Find $f(x)$ such that $f(f(x)) = x^2 - 2$
There is no such $f$.
From http://yaroslavvb.com/papers/rice-when.pdf , the question of existence is determined by the theorem:
Theorem 6. Let $\mathbb{R}$ be the real line. Let $g$ be a real quadratic polynomial, so that $$g(x)=ax^2+ (b + 1)x+c,$$ for all real $x$, where $a\ne 0$, $b$, and $c$ are in $\mathbb{R}$. ... set $\Delta(g)= b^2-4ac$. If $\Delta(g)> 1$, then g has no iterative roots of any order whatever. [That is, there is no $f$ such $f\circ f = g$.] If $\Delta(g) =1$, then $g$ can be embedded in a 2-sided flow on $\mathbb{R}$, all of whose members are continuous functions. If $\Delta(g) <1$, then $g$ can be embedded in a 1-sided flow on $\mathbb{R}$, all of whose members are continuous functions; but $g$ cannot be embedded in any 2-sided flow on $\mathbb{R}$.

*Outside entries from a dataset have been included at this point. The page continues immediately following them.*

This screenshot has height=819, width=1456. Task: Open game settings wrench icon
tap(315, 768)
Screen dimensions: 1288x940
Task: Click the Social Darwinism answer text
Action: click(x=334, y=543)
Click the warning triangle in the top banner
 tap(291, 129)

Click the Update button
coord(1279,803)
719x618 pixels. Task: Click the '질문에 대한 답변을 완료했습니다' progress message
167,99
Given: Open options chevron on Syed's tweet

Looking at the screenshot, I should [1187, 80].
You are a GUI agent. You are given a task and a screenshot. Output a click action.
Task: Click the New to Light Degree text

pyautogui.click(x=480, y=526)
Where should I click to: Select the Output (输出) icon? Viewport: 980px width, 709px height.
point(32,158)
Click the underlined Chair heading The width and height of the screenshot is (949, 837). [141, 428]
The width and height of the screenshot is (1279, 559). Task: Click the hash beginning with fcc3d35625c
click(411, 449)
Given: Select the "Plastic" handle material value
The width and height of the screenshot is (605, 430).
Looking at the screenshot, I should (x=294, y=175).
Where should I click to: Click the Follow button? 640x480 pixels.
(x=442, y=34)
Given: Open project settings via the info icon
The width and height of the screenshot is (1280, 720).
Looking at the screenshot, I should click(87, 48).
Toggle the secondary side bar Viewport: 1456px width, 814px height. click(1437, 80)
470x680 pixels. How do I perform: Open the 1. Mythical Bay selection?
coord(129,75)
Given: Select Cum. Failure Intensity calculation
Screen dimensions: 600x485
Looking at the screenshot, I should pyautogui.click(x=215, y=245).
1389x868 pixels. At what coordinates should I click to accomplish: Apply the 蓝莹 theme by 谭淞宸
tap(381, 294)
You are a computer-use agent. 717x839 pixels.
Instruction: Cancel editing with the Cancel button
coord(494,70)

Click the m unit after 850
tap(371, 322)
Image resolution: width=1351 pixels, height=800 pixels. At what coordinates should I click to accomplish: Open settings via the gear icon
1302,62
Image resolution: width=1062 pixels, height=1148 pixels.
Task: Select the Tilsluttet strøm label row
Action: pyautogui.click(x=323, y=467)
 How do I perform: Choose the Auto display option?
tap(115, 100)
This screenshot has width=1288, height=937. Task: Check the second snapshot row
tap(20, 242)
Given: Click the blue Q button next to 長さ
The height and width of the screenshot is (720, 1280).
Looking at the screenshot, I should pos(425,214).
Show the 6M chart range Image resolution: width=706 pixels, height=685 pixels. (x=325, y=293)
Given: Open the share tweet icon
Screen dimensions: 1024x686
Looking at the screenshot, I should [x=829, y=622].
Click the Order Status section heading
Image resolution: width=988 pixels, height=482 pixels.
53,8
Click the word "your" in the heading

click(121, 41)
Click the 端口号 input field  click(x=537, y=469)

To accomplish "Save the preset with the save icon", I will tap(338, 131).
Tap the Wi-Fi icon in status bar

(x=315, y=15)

As $\Delta(g) = 0 - 4(1)(-2) = 8 > 1$ in your case, the question of existence is negative.
Looking closely at the article, the main point is that no function with only one 2-cycle can have a square root. In our case that means that there can be no partial solution $f:D\to D$ of the funcional equation $f(f(x))=x^2-2$ in $D\subset\Bbb{R}$ if $x_0=\frac{-1+\sqrt{5}}{2}\approx 0.61803$ or $x_2=\frac{-1-\sqrt{5}}{2}\approx -1.61803$ are in $D$.
In fact, clearly $x_0^2-2=x_2$ and $x_2^2-2=x_0$ (this implies that $x_0\in D$ if and only if $x_2\in D$).
There can be no other pair $y_1\ne y_2$ with $y_1^2-2=y_2$ and $y_2^2-2=y_1$, since then $$ \{-1,2,x_0,x_2,y_1,y_2\} $$ would be roots of the polynomial $P(x)=x^4 - 4 x^2 - x + 2$, since $y_1^2-2=y_2$ and $y_2^2-2=y_1$ implies $$ (y_1^2-2)^2-2=y_1\quad\Rightarrow \quad y_1^4-4y_1^2+2=y_1 \quad\Rightarrow \quad P(y_1)=0 $$ and similarly $P(y_2)=0$.
Now, if $x_0\in D$ (or $x_2\in D$) and $f:D\to D$ satisfy $f(f(x))=x^2-2$, then $x_1:=f(x_0)$ and $x_3:=f(x_2)$ would be such a pair, a contradiction that proves $x_0\notin D$ (and $x_2\notin D$).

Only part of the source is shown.